Author: Yuhan CHEN ¹ ; Jiansen LU ² ; Yanwen XU ¹ ; Yaping HUANG ¹ ; Dazhuang WANG ¹ ; Peiling LIANG ¹ ; Shaofang REN ¹ ; Xuesong HU ¹ ; Yewen QIN ¹ ; Wei KE ³ ; Ralf JAUCH ⁴ ; Andrew Paul HUTCHINS ⁵ ; Mei WANG ¹ ; Fuchou TANG ² ; Xiao-Yang ZHAO ¹
Author Information

1. State Key Laboratory of Organ Failure Research, Department of Developmental Biology, School of Basic Medical Sciences, Southern Medical University, Guangzhou 510515, China.
2. Beijing Advanced Innovation Center for Genomics, School of Life Sciences, Peking University, Beijing 100871, China.
3. Department of Urology, Nanfang Hospital, Southern Medical University, Guangzhou 510515, China.
4. School of Biomedical Sciences, Li Ka Shing Faculty of Medicine, The University of Hong Kong, Hong Kong SAR, China.
5. Department of Biology, Southern University of Science and Technology, Shenzhen 518055, China.
Publication Type:Research Support, Non-U.S. Gov't
Keywords: imprinting; reprogramming; spermatogonial stem cell; tetraploid complementation
MeSH: Male; Mice; Animals; Cellular Reprogramming/genetics*; Tetraploidy; Pluripotent Stem Cells/metabolism*; Induced Pluripotent Stem Cells/metabolism*; DNA Methylation; Spermatogonia/metabolism*; Germ Cells/metabolism*
From: Protein & Cell 2023;14(7):477-496
CountryChina
Language:English
Abstract: Although somatic cells can be reprogrammed to pluripotent stem cells (PSCs) with pure chemicals, authentic pluripotency of chemically induced pluripotent stem cells (CiPSCs) has never been achieved through tetraploid complementation assay.
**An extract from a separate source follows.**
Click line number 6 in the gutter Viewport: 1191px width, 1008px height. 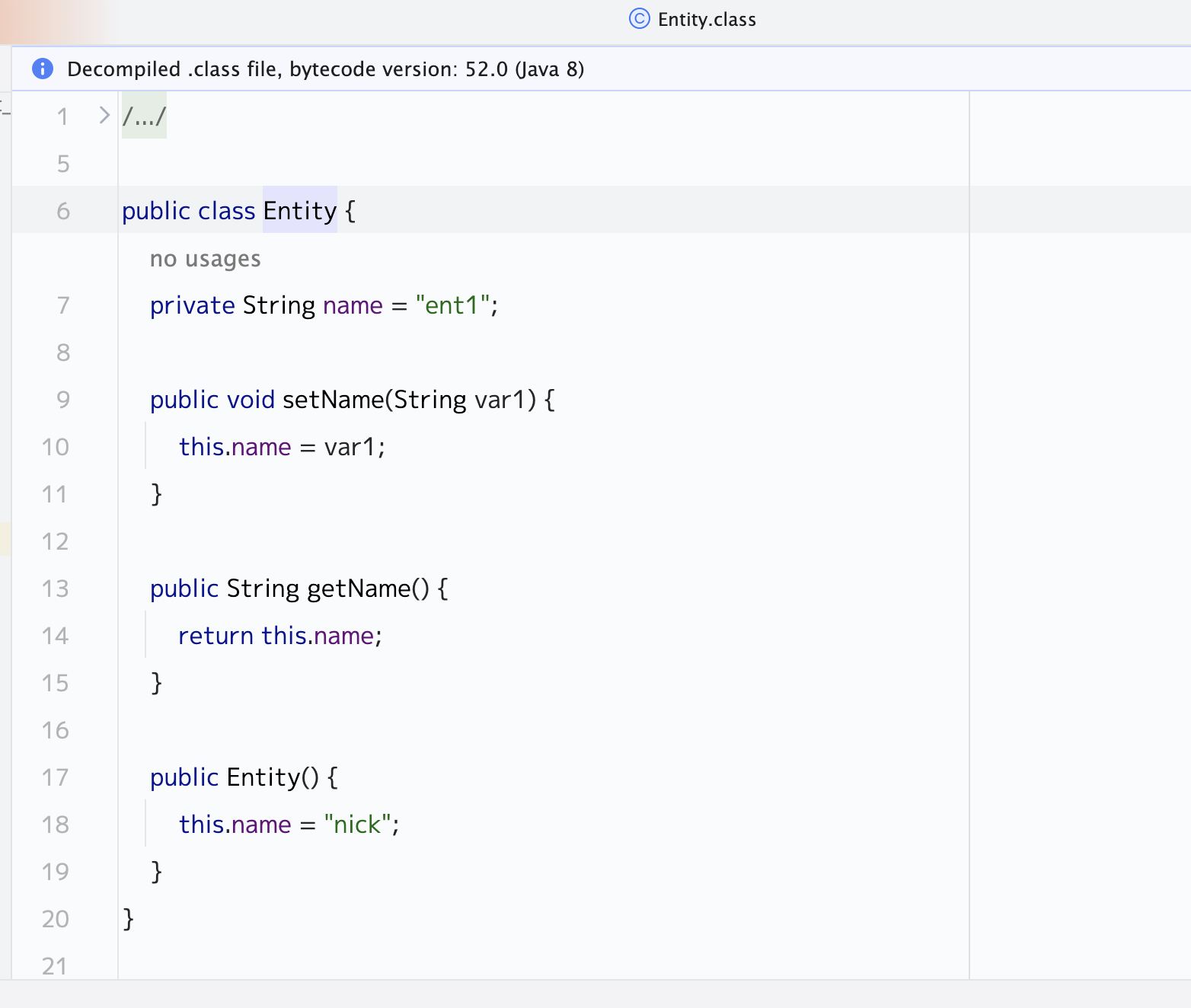[63, 211]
Spontaneous reprogramming of spermatogonial stem cells (SSCs) was another non-transgenic way to obtain PSCs, but this process lacks mechanistic explanation. Here, we reconstructed the trajectory of mouse SSC reprogramming and developed a five-chemical combination, boosting the reprogramming efficiency by nearly 80- to 100-folds. More importantly, chemical induced germline-derived PSCs (5C-gPSCs), but not gPSCs and chemical induced pluripotent stem cells, had authentic pluripotency, as determined by tetraploid complementation. Mechanistically, SSCs traversed through an inverted pathway of in vivo germ cell development, exhibiting the expression signatures and DNA methylation dynamics from spermatogonia to primordial germ cells and further to epiblasts. Besides, SSC-specific imprinting control regions switched from biallelic methylated states to monoallelic methylated states by imprinting demethylation and then re-methylation on one of the two alleles in 5C-gPSCs, which was apparently distinct with the imprinting reprogramming in vivo as DNA methylation simultaneously occurred on both alleles. Our work sheds light on the unique regulatory network underpinning SSC reprogramming, providing insights to understand generic mechanisms for cell-fate decision and epigenetic-related disorders in regenerative medicine.